お金を使わず暇をつぶせるところがないかを探していると、文教地区に図書館があるのを見つけた。昨日、リアンが言っていた夢と記憶の関係性について調べる必要もあると思ったし、もしかしたらアリアが知らないだけで災厄の魔女やスノードラゴンなる魔獣の情報もあるかもしれないとルイスは思った。そこから自分の記憶について何か見つけることができるのではないかと思い、ルイスは図書館を目指した。
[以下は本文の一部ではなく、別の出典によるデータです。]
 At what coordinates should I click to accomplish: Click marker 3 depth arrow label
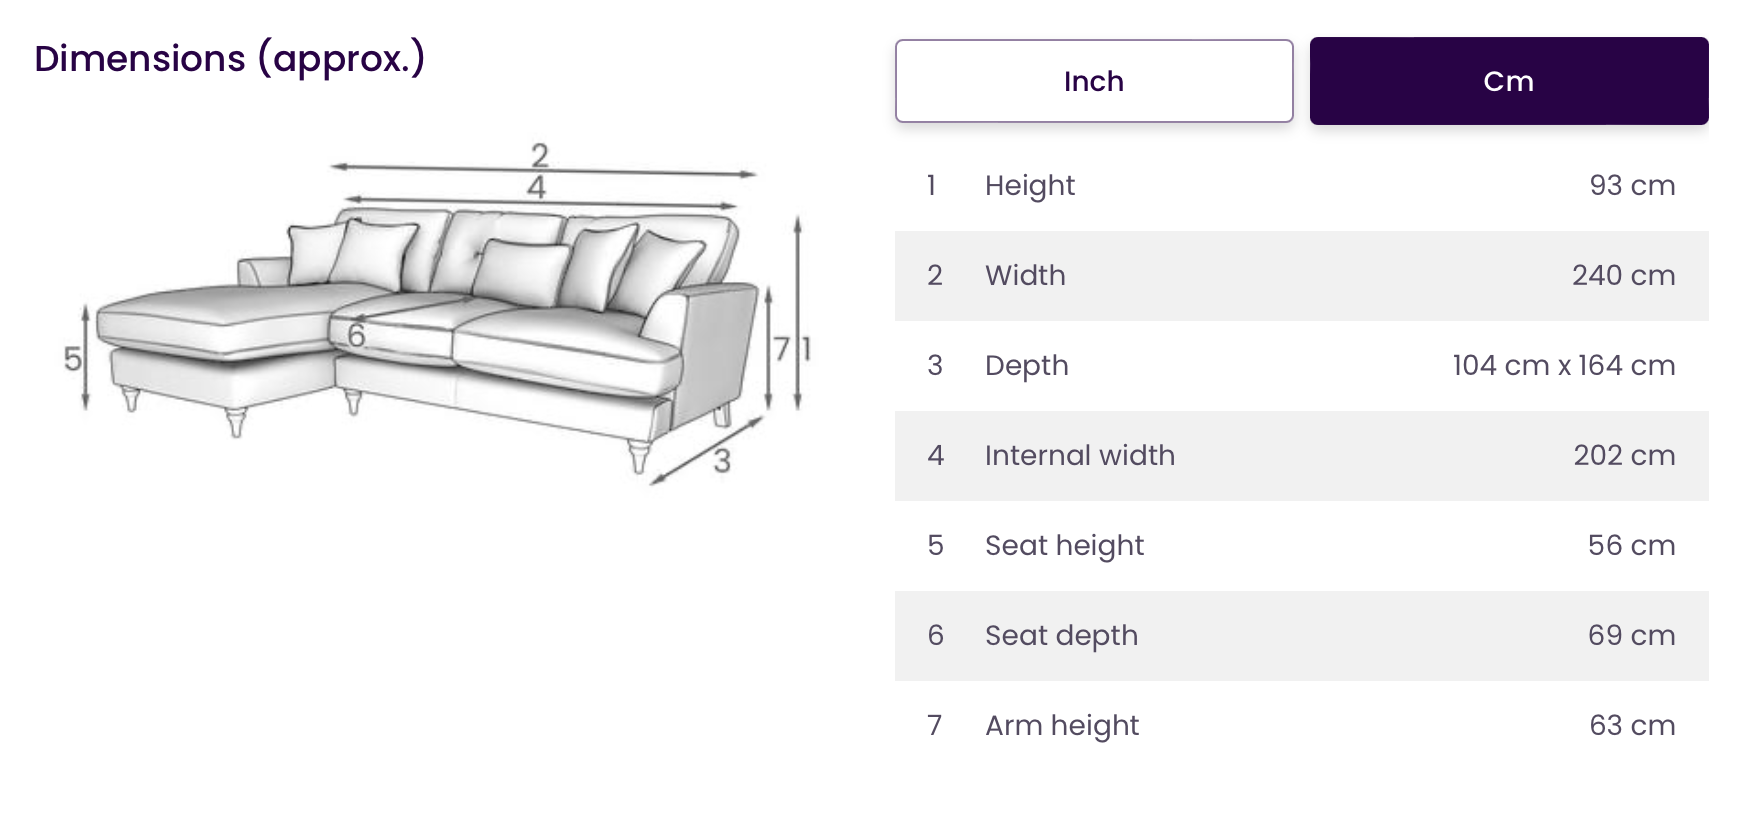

中央広場から南西方向に歩くと文教地区に出る。図書館は文教地区の中央くらいに建っていた。そのそばには学校や研究施設があり、図書館はそのどの施設よりも大きかった。きっとこの国は知識に力を入れているんだろうとルイスは感じた。ルイスはそのまま図書館に入っていった。
中は湿気対策のためかすこし冷房が入っていた。ルイスは本を探してもらうため、受付まで足を運んだ。というのも、入り口に『世界最大の図書館!1000万冊貯蔵!』という張り紙がしてあった。なので自分で目的の本を探すのは無理だろうと考えた。そのため司書に探してもらうのが一番早いと思い、頼むことにした。
「すまない。本を探してほしいんだが」
「ご利用ありがとうございます。本日はどのような本をお探しですか?」
ルイスは自分が探している本を伝えた。司書は「少々お待ちください」といい分厚いファイルをぺらぺらとめくり始めた。そして目的の本がある棚の場所を紙に書いて教えてくれた。「ありがとう」とお礼を言い、その紙を頼りに図書館内を散策した。
紙には『3階13番』『3階4番』の二つが書かれていた。ルイスはそこへ行き本を探した。それぞれの棚へ行きいくつか本を見繕い、テーブルに向かう。
持ってきたいくつかの本を読んでいるとその中の一冊に目を引かれた。『王国の歴史』という本であった。ぺらぺらと数ページめくると、王国の創立記念日や王国での年代ごとの出来事などがこと細かく書かれていた。あるページでルイスの手が止まる。そこには歴代の国王の名前が連なっており、そのページの一番上に『初代国王 ノア・オルレアン』と書かれていた。ルイスにはその名前に見覚えがある気がした。それになぜだか懐かしいような気もした。
初代国王について調べていくと、彼は『勇者と悪い魔女』のモチーフになった人物だということが分かった。彼は博識でありその知識を活かして国を作っていったという。また彼は人々に優しく、困りごとがあればそれを何でも解決していた。そのことから慈愛王や賢王と呼ばれていた。そのようなことが書かれていた。それ以上のことは知ることはできなかったがルイスの中で得るものはあった。先にも思ったがルイスは初代国王の名前を知っているような気がする。それはきっとルイスと彼に何かしらの関係があるからなのではないかと思った。そして彼のことを調べていくのが自分の記憶に迫る道なのではないかとも思った。
ルイスは図書館の閉館時間までオルレアン国の初代国王についていろいろと調べある確信にたどり着いた...。